Stored records:
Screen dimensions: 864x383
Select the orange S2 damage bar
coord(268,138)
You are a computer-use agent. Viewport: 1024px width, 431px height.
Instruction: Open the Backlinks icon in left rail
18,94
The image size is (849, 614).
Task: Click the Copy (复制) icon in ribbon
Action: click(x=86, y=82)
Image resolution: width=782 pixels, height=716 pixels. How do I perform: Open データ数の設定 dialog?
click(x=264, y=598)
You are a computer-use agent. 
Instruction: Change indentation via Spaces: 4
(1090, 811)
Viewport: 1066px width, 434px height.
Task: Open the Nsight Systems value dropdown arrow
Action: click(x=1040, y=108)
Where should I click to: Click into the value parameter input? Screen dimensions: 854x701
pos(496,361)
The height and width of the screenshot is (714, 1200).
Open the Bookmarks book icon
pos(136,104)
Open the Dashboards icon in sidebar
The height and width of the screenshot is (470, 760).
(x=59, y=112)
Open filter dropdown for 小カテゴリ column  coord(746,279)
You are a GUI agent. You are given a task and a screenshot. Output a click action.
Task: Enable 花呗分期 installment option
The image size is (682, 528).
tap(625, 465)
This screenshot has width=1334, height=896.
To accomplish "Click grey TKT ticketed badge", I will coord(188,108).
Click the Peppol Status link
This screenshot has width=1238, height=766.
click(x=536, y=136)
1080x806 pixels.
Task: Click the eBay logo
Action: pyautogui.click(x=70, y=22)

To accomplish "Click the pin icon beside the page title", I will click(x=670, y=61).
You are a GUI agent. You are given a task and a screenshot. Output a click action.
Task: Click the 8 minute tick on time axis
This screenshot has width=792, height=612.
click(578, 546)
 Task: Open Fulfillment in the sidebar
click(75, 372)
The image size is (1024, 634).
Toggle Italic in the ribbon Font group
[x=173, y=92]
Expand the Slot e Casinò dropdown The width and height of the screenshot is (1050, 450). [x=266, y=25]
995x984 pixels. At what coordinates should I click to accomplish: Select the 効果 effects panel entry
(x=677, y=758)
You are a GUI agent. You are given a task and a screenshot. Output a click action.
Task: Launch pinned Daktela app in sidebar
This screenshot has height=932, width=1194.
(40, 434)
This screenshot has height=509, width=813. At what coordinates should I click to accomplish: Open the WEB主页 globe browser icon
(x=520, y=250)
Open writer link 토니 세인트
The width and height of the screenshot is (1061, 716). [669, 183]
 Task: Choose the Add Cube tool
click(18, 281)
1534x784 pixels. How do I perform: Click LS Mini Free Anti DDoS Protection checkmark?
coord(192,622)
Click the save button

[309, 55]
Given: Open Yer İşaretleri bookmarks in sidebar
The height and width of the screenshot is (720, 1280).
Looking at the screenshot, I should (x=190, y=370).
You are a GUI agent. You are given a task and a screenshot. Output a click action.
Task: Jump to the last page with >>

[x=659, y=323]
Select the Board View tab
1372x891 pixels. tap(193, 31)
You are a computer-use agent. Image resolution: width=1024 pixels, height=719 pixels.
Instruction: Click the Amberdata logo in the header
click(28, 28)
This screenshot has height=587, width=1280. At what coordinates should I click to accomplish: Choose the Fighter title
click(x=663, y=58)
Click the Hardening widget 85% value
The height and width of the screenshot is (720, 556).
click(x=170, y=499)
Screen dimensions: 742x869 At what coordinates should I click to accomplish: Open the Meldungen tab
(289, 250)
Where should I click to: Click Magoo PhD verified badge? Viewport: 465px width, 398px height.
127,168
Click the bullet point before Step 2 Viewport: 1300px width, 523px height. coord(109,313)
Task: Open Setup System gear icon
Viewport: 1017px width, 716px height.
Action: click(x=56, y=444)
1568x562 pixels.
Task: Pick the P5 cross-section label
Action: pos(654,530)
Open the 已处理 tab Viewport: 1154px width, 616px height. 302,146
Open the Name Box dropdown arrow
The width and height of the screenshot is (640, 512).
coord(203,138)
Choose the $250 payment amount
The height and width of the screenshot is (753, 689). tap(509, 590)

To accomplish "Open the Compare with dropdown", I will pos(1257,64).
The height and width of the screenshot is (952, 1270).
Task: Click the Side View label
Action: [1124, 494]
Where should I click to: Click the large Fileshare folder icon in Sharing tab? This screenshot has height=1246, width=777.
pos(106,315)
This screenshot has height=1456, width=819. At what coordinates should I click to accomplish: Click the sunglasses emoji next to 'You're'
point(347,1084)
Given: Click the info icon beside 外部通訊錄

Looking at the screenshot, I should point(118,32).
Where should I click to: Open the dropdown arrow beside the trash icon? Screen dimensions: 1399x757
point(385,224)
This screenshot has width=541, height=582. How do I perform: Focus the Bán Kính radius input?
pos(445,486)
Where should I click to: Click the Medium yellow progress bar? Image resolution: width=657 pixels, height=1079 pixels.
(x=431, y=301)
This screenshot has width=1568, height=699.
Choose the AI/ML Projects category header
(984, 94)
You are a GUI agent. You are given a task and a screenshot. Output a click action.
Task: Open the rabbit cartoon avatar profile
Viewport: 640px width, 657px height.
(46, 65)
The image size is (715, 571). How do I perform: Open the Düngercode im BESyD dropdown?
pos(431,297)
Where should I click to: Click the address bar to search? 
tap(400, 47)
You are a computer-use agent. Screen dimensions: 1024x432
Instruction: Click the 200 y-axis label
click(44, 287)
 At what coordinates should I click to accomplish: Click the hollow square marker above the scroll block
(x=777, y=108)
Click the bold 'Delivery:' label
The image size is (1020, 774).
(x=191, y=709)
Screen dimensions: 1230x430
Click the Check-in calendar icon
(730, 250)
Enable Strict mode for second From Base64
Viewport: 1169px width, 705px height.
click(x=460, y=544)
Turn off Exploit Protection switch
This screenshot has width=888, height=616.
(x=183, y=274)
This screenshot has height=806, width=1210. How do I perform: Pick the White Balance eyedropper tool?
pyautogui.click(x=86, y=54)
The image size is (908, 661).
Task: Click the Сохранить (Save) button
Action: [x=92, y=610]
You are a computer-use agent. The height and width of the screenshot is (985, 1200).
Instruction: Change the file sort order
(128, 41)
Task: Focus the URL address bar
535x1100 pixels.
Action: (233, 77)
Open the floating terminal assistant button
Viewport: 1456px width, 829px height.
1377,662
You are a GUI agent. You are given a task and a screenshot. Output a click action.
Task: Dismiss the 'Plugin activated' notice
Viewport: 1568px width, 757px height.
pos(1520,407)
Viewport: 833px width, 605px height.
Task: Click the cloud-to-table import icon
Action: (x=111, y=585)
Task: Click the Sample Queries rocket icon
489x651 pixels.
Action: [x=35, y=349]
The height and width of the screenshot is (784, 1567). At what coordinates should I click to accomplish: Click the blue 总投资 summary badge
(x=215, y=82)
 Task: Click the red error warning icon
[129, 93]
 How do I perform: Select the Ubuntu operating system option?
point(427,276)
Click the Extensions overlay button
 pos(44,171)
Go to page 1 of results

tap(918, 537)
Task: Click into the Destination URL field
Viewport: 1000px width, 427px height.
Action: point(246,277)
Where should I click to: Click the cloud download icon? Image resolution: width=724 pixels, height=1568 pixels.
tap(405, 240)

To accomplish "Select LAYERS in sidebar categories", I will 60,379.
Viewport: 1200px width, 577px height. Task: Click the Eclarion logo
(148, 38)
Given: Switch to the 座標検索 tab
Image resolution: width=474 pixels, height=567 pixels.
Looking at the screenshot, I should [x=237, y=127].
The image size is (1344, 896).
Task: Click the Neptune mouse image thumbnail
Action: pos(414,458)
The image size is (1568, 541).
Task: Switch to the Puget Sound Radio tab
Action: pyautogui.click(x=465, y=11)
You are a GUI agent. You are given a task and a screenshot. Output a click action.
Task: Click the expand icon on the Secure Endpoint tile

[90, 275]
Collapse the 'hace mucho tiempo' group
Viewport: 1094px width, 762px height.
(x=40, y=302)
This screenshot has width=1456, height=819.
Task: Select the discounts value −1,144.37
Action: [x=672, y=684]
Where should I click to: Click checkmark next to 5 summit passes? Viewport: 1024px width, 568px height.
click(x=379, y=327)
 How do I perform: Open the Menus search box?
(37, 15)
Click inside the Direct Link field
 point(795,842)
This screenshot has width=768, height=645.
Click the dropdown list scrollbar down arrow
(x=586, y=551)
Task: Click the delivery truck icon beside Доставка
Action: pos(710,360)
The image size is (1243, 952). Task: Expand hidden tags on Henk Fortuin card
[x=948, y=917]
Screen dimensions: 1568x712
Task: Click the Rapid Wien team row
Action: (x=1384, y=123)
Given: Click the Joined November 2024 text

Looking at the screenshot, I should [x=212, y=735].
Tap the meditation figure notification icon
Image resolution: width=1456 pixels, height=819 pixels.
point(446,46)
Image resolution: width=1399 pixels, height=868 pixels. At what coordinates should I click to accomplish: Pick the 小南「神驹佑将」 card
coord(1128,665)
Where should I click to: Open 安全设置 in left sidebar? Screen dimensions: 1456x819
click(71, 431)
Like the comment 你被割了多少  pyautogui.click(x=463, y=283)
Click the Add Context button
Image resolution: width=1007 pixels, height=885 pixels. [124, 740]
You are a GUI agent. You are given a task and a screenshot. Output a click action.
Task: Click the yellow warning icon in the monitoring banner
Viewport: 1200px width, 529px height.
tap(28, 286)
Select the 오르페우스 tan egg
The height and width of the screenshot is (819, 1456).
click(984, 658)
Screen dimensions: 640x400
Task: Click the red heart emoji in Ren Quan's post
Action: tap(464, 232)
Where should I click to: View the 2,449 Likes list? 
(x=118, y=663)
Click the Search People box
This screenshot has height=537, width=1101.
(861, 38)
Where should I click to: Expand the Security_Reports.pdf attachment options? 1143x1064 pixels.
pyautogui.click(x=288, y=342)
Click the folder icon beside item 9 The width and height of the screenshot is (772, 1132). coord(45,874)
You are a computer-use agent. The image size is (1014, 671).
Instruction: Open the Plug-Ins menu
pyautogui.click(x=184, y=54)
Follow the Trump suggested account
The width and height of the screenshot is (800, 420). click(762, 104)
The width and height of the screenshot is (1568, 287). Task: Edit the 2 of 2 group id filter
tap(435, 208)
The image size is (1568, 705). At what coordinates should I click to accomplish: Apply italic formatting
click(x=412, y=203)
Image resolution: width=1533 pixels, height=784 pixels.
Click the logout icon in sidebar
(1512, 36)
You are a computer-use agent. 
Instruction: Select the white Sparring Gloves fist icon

THE PROBLEM.
Look through the entries above and copy each line that has "computer" in it.

SOLUTION.
You are a computer-use agent. Viewport: 1024px width, 431px height.
You are a computer-use agent. 
You are a computer-use agent. Image resolution: width=1024 pixels, height=719 pixels.
You are a computer-use agent. Screen dimensions: 1024x432
You are a computer-use agent. The height and width of the screenshot is (985, 1200).
You are a computer-use agent. The image size is (1014, 671).
You are a computer-use agent. 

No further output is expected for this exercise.